Distant Speech Recognition of Natural Spontaneous Multi-party Conversations

Abstract

Distant speech recognition (DSR) has gained wide interest recently. While deep networks keep improving ASR overall, the performance gap remains between using close-talking recordings and distant recordings. Therefore the work in this thesis aims at providing some insights for further improvement of DSR performance.

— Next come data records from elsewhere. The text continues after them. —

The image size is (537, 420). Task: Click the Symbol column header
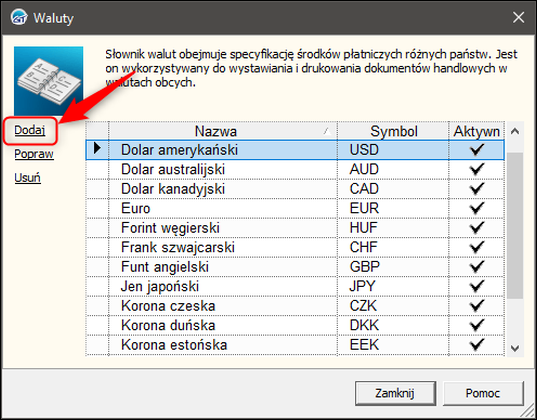(393, 131)
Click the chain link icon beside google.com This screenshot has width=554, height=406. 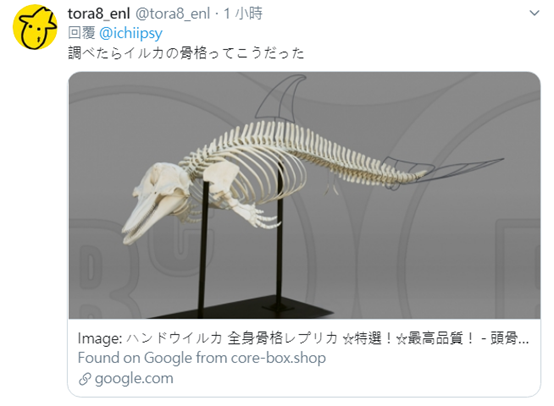85,379
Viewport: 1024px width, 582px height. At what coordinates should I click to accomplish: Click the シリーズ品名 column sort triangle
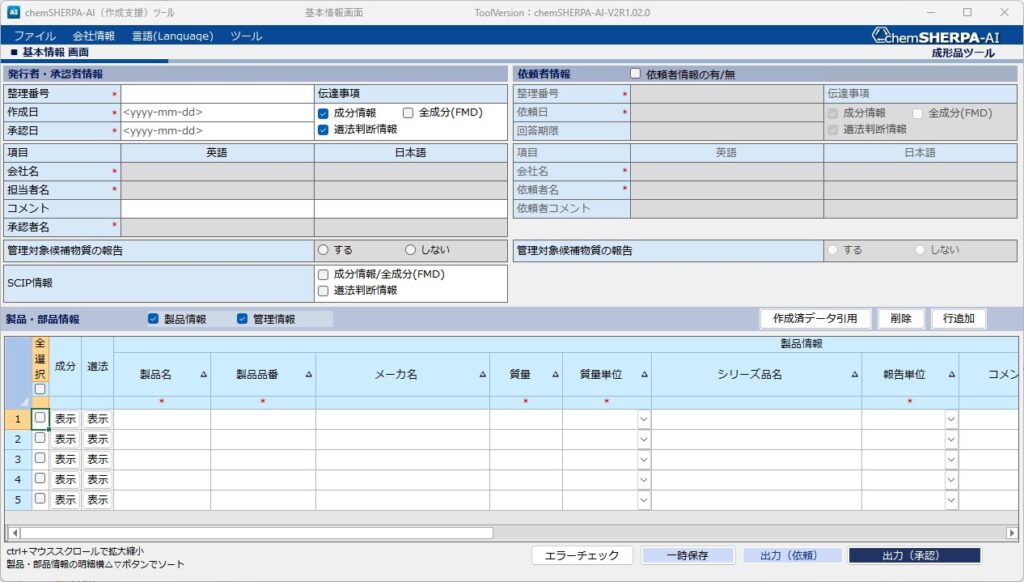(x=854, y=375)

The investigation starts with collecting the first multi-microphone and multi-media corpus of natural spontaneous multi-party conversations in native English with the speaker location tracked, i.e. the Sheffield Wargame Corpus (SWC). The state-of-the-art recognition systems with the acoustic models trained standalone and adapted both show word error rates (WERs) above 40% on headset recordings and above 70% on distant recordings. A comparison between SWC and AMI corpus suggests a few unique properties in the real natural spontaneous conversations, e.g. the very short utterances and the emotional speech. Further experimental analysis based on simulated data and real data quantifies the impact of such influence factors on DSR performance, and illustrates the complex interaction among multiple factors which makes the treatment of each influence factor much more difficult.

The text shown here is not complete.